We describe here two patients receiving efavirenz-based ART in whom we were unable to obtain the expected serum 17-β estradiol levels and testosterone suppression with high-dose oral estradiol and MPA. In patient 1, a previously nonsuppressible testosterone level dropped significantly after moving away from efavirenz-based ART. In patient 2, a goal level of serum 17-β estradiol was achieved only after changing the method of delivery to the transdermal route. In addition, patient 3 on efavirenz and a low transdermal dose of estradiol was noted to have serum 17-β estradiol levels comparable with those of other trans women receiving the same estrogen regimen. We reviewed the response to oral estradiol in other HIV-positive patients not on efavirenz and did not encounter an inability to achieve desired serum estradiol levels.

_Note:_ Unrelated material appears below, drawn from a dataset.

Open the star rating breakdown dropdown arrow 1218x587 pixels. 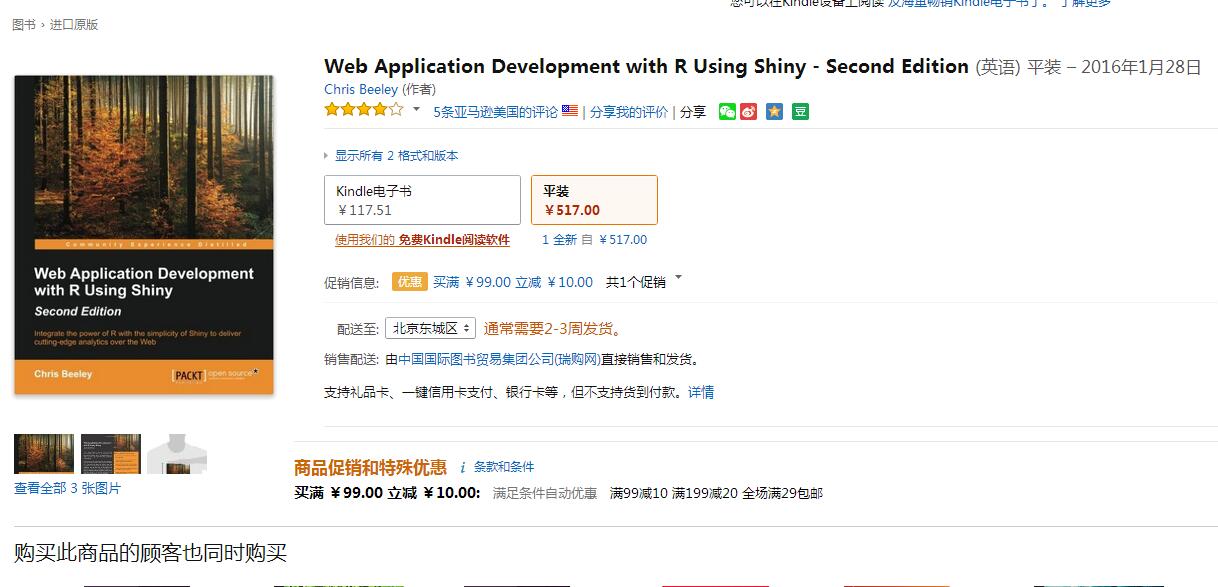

Although none of these cases alone is sufficient to make a compelling case, these results suggest to us that efavirenz affects the metabolism of oral estradiol (and probably MPA). Patient 1 requested a change to a conjugated estrogen formulation while we changed her ART, thus preventing us from reliably measuring her serum 17-β estradiol level. ⁶ We gave her a comparable dose (5 mg) of Premarin and continued MPA, which was accompanied by suppression of her serum testosterone. In patient 2, the switch to the transdermal route gave her, for the first time, a serum estradiol level in the goal range. We could not see what effect this had on her testosterone level as she had, by that time, undergone orchiectomy. Patient 3 was treated with a low dose of transdermal estradiol due to a history of a thrombotic stroke while abusing street drugs. Before assessing the response of her testosterone level to the transdermal estradiol, she underwent orchiectomy.

This interaction of efavirenz and contraceptives has been noted previously in articles describing decreased effectiveness of oral contraceptives with concomitant use of efavirenz. ⁵ This may be due to the ability of efavirenz to stimulate CYP3A4, which is involved in estradiol and progestin metabolism. ⁷ Transdermal administration may bypass this first-pass liver effect. A recent review of the effects of efavirenz concluded that depot MPA was not affected whereas oral contraceptives and perhaps implants lost effectiveness. Conversely, a recent report found that the implantable route did not seem to prevent accelerated metabolism and contraceptive effectiveness of the progestin levonorgestrel. ⁸ These discordant results may reflect the uncertainty of the minimal effective dose for contraception and the degree of first pass liver metabolism.

Conclusions

In summary, we found evidence that efavirenz effects the metabolism of oral estradiol (and probably MPA) in transgender women. We recommend hormone levels be used to help guide the individualization of therapy when treating transgender women receiving efavirenz-based ART.

Authorship

All authors have read and approved the final article. M.L., C.M., and J.J. wrote the article. M.L. and B.T. collected and analyzed the data.

Ethics Statement

All procedures performed in studies involving human participants were in accordance with the ethical standards of the institutional and/or national research committee and with the 1964 Helsinki declaration and its later amendments or comparable ethical standards.

This report was done as part of a longitudinal study of our transgender population that was approved by our internal IRB. Informed consent was not deemed necessary, as the data were observational, with no experimental intervention, and patient confidentiality was maintained.